## Task requirements
A) In the forum post about CNN-LSTMs for video classification, how many previous frames of each bounding box should the classification of the current frame be based on?
B) In the forum post about CNN-LSTMs for video classification, the first numbered question describes a possible way to run inference. List each step of that approach.
C) Carry on the forum post about CNN-LSTMs for video classification, beginning right after its final sentence.

Tipps for CNN-LSTMs in Video Classification

I am working on a pytorch project, where I’m using a webcam video stream. An object detector is used to find objects within the frame. Then, I want to analyse each bounding box with an CNN-LSTM and classify (binary classification) the current frame based on the previous frame sequence of that box (for the last 5 frames). I want the program to run a close to real-time as possible.
Currently I am stuck with the CNN-LSTM part of my problem - the detector works quite well already.
I am a little bit clueless on how to approach this task. Here are the questions I have:

  1. How does inferencing work in this case? Do I have to save np arrays for each bounding box containing the last 5 frames, then add the current frame and delete the oldest one? Then use the model for each bounding box that is in the current frame. This way sounds very slow and inefficient. Is there a faster or easier way?

  2. Do you have any tipps for creating the dataset? I have a couple of videos with bounding boxes and labels. Should I loop through the videos and save save each frame sequence for each bounding box in a new folder, together with a csv that contains the label? I have never worked with an CNN-LSTM, so I don’t know how to load the data for training.

## Recorded information

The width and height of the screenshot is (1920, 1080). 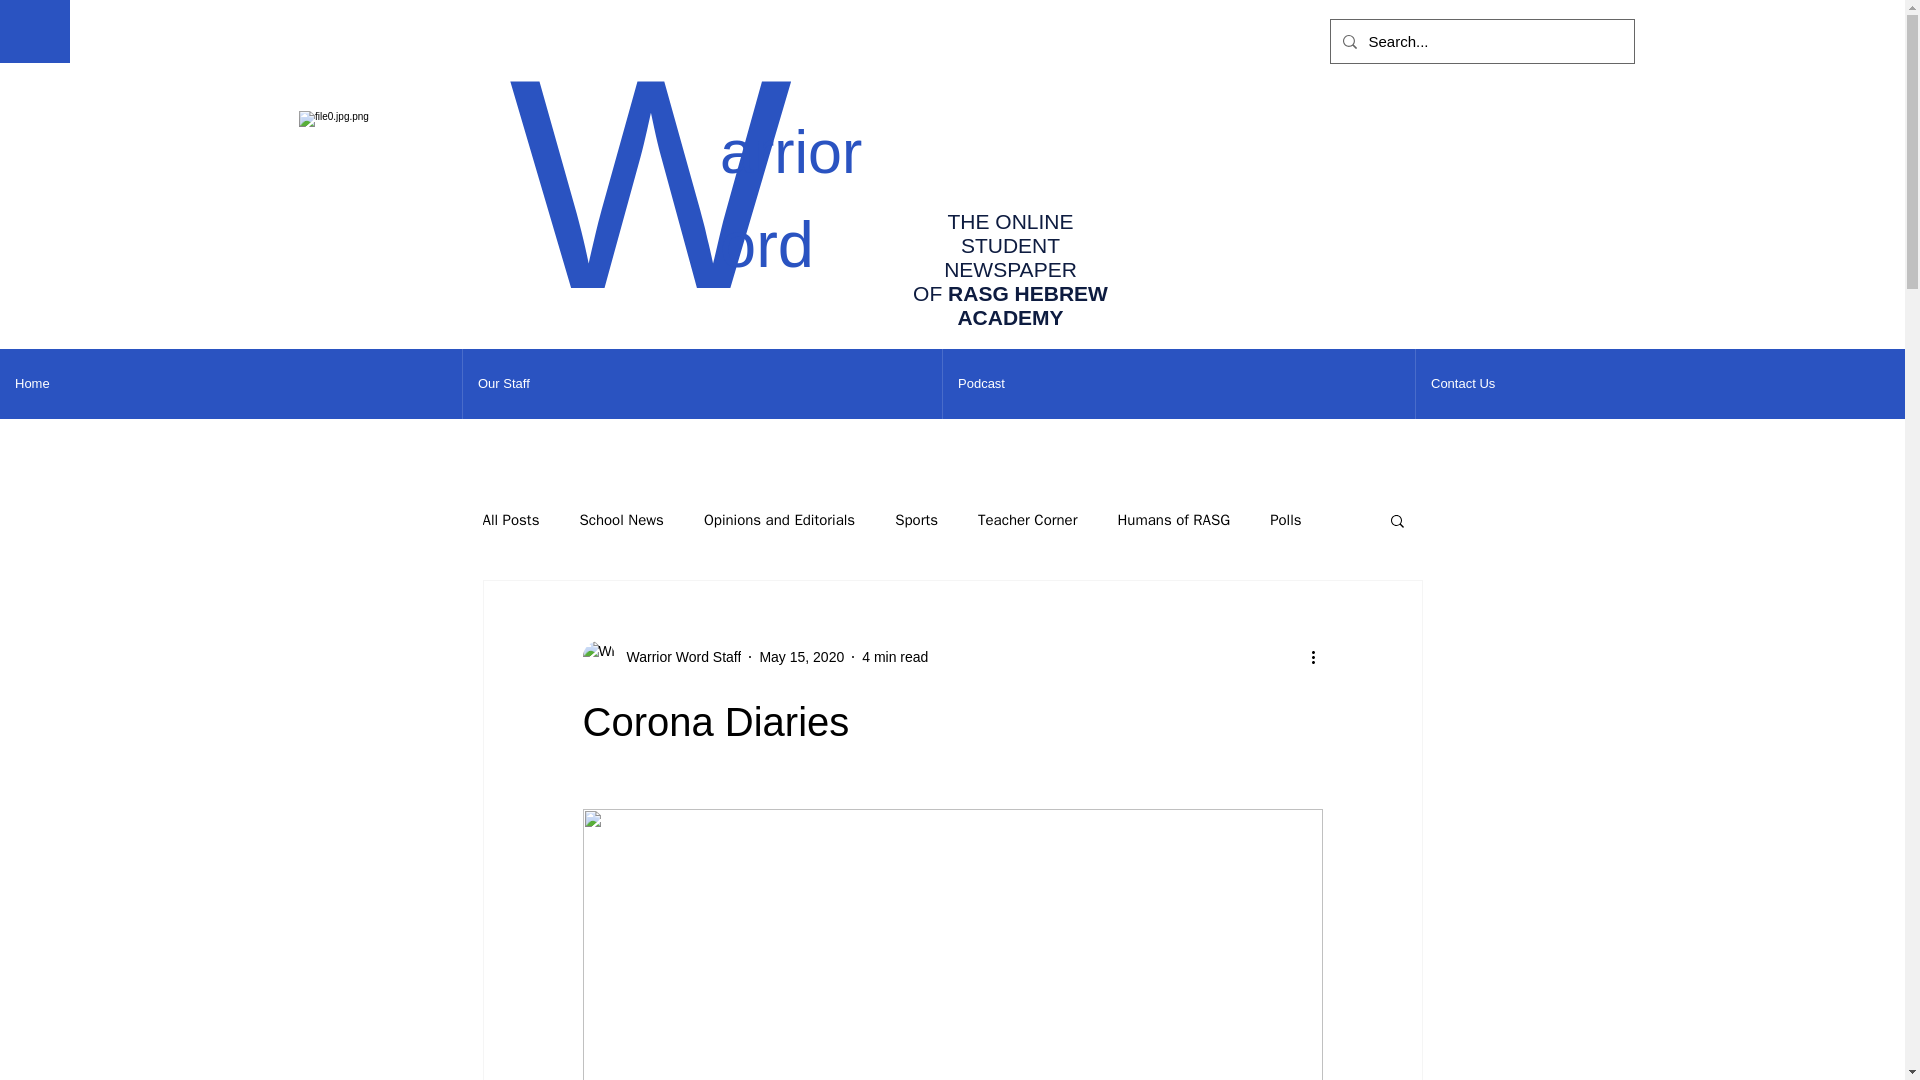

## Responses by task
A) The last 5 frames.

B)
1. Save np arrays for each bounding box containing the last 5 frames.
2. Add the current frame.
3. Delete the oldest frame.
4. Use the model for each bounding box that is in the current frame.

C)
  3. Would it be possible to use the extracted features of the CNN in parallel? As mentioned above, The extracted features should be used by the LSTM for a binary classification problem. The classification is only needed for the current frame. I would like to use an additional classifier (8 classes) based on the extracted CNN features, also only for the current frame. For this classifier, the LSTM is not needed.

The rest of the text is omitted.